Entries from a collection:
┏━━

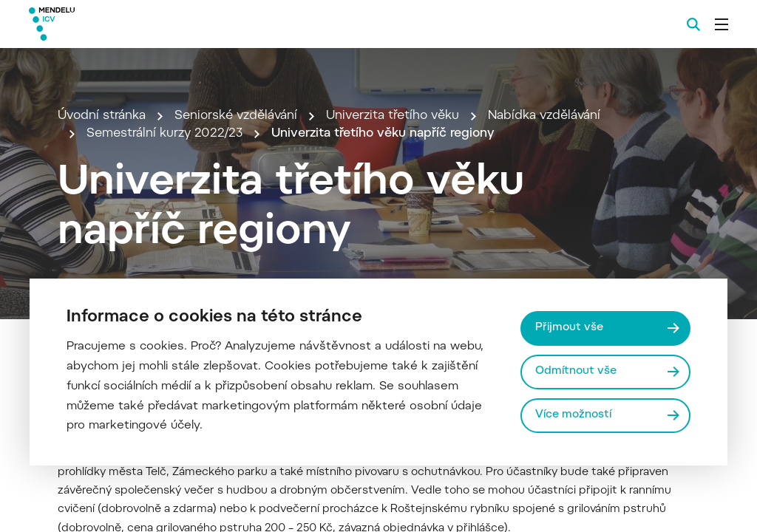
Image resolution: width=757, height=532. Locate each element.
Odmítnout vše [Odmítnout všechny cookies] (576, 371)
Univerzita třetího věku (393, 116)
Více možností (573, 415)
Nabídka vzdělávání (544, 116)
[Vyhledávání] (693, 24)
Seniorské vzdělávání (236, 116)
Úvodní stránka (101, 116)
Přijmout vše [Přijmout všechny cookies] (569, 327)
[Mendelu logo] (109, 24)
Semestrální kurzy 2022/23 (164, 134)
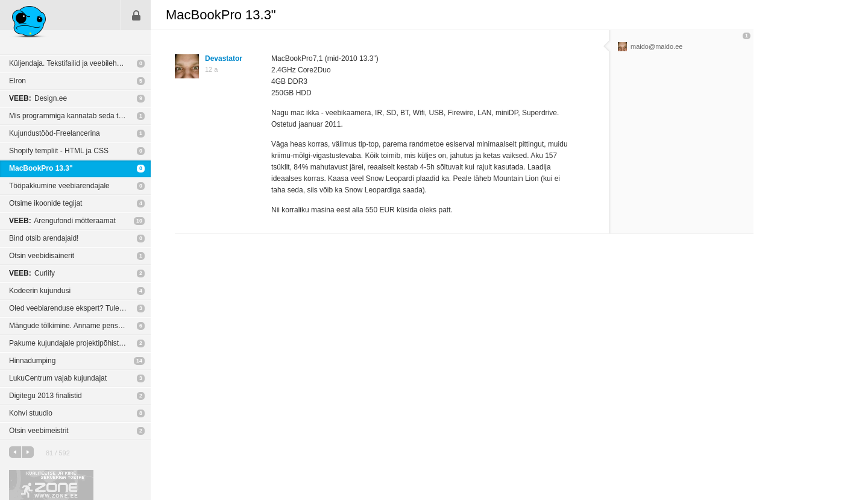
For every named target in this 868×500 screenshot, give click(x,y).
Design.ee (38, 98)
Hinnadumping (32, 361)
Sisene (136, 15)
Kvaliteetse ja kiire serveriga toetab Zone (51, 485)
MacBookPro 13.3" (41, 168)
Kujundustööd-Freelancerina (54, 133)
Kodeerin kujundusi (40, 291)
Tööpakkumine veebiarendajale (59, 186)
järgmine (28, 452)
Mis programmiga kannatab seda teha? (72, 116)
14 (139, 361)
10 (139, 221)
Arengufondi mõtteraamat (62, 221)
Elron (17, 81)
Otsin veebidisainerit (42, 256)
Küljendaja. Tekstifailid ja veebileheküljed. (75, 63)
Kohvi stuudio (31, 413)
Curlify (32, 273)
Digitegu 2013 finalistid (45, 396)
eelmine (15, 452)
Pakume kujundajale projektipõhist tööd (72, 343)
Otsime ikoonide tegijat (45, 203)
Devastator (224, 59)
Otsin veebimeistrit (39, 431)
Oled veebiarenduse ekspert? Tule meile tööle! (80, 308)
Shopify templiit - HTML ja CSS (58, 151)
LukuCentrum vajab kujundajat (58, 378)
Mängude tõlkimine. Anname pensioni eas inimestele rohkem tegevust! (80, 326)
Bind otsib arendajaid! (43, 238)
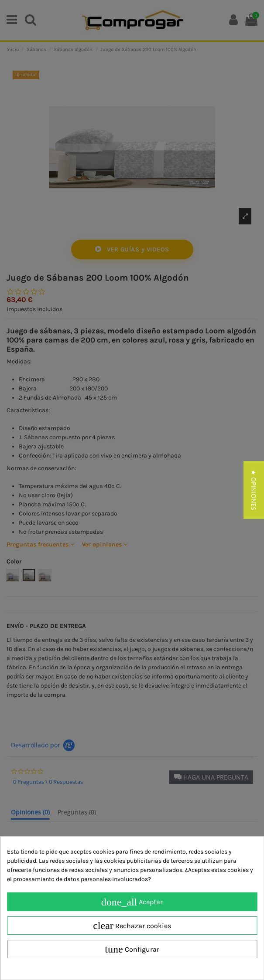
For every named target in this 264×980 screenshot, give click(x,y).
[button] (254, 490)
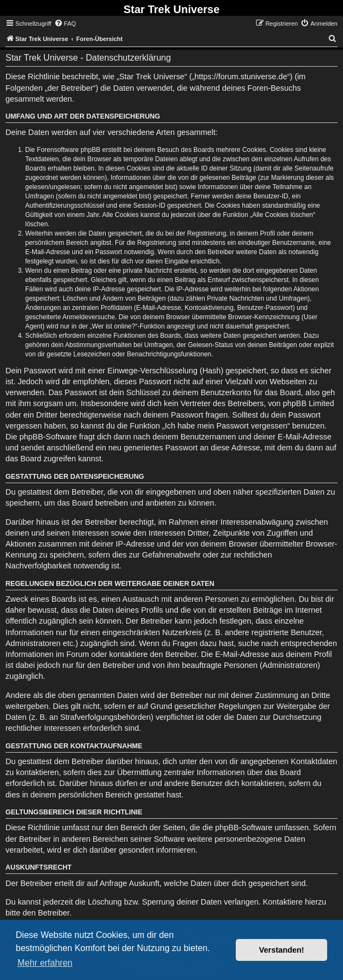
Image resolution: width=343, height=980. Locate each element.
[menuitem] (65, 24)
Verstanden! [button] (282, 950)
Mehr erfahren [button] (45, 963)
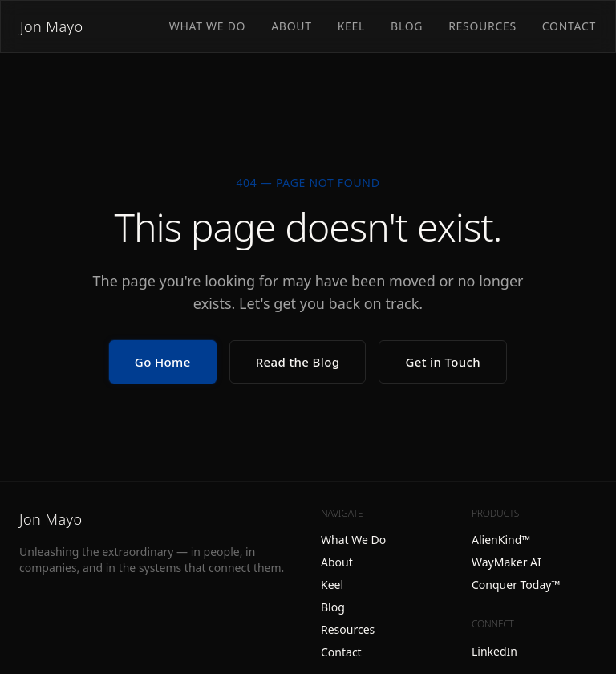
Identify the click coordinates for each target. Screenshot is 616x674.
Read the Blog (298, 362)
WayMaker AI (506, 562)
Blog (407, 26)
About (291, 26)
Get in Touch (443, 362)
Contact (569, 26)
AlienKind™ (500, 539)
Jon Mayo (51, 26)
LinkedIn (494, 651)
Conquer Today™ (516, 584)
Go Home (163, 362)
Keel (351, 26)
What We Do (207, 26)
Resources (482, 26)
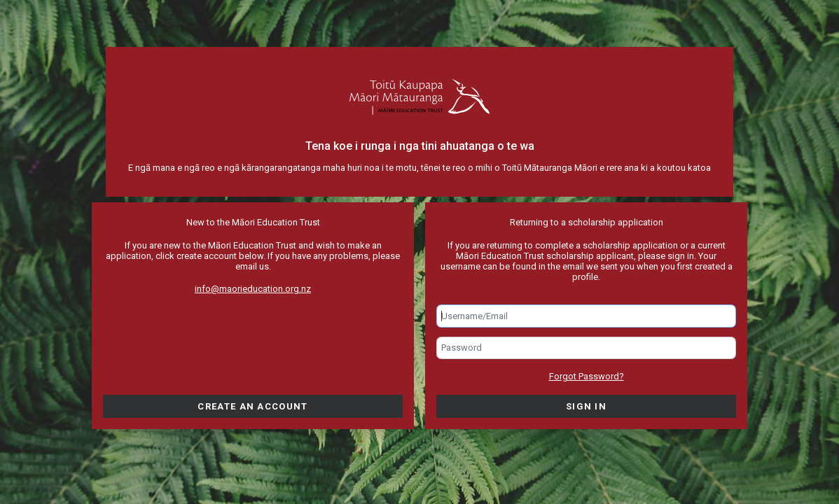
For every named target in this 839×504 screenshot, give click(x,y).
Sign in (586, 406)
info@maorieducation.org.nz (253, 288)
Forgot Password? (586, 376)
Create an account (252, 406)
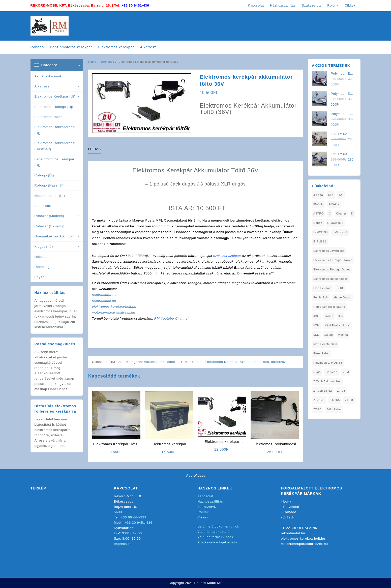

┗━━

*AIM*
Could you write out the material again, starting with the line containing "Kohvi stuudio (31, 413)" and continuing through the end, with the requests included, every answer coordinate shifted by -87, and the pictures left out?

*WORKED SOLUTION*
Kohvi stuudio (-56, 326)
Curlify (-55, 186)
Digitegu 2013 finalistid (-42, 309)
eelmine (-72, 365)
Pakume kujundajale projektipõhist tööd (-15, 256)
Otsime ikoonide tegijat (-42, 116)
Devastator (137, -28)
Otsin veebimeistrit (-48, 344)
Oled veebiarenduse ekspert? Tule meile tööle! (-7, 221)
Shopify templiit - HTML ja CSS (-29, 64)
LukuCentrum vajab kujundajat (-29, 291)
Mängude tõlkimine. Anname pensioni eas inimestele rohkem tegevust! (-7, 239)
Bind otsib arendajaid! (-44, 151)
For every named target in this 264×980 screenshot, give click(x,y).
[button] (167, 403)
Image resolution: width=343, height=980. Locate each element.
[menuitem] (-22, -63)
Verstanden! [button] (195, 863)
Mehr erfahren [button] (-42, 876)
Identify the click coordinates for each target. Screenshot is 616x674.
Read the Blog (211, 275)
WayMaker AI (419, 475)
Blog (320, -61)
About (204, -61)
Get in Touch (356, 275)
Contact (482, -61)
AlienKind™ (413, 452)
Jon Mayo (-36, -61)
LinkedIn (407, 564)
Conquer Today™ (429, 497)
Go Home (76, 275)
Keel (264, -61)
What We Do (120, -61)
Resources (395, -61)
For every named target in this 839×504 screenshot, give click(x,y).
Sign in (499, 319)
info@maorieducation.org.nz (166, 201)
Forgot Password? (499, 289)
Create an account (165, 319)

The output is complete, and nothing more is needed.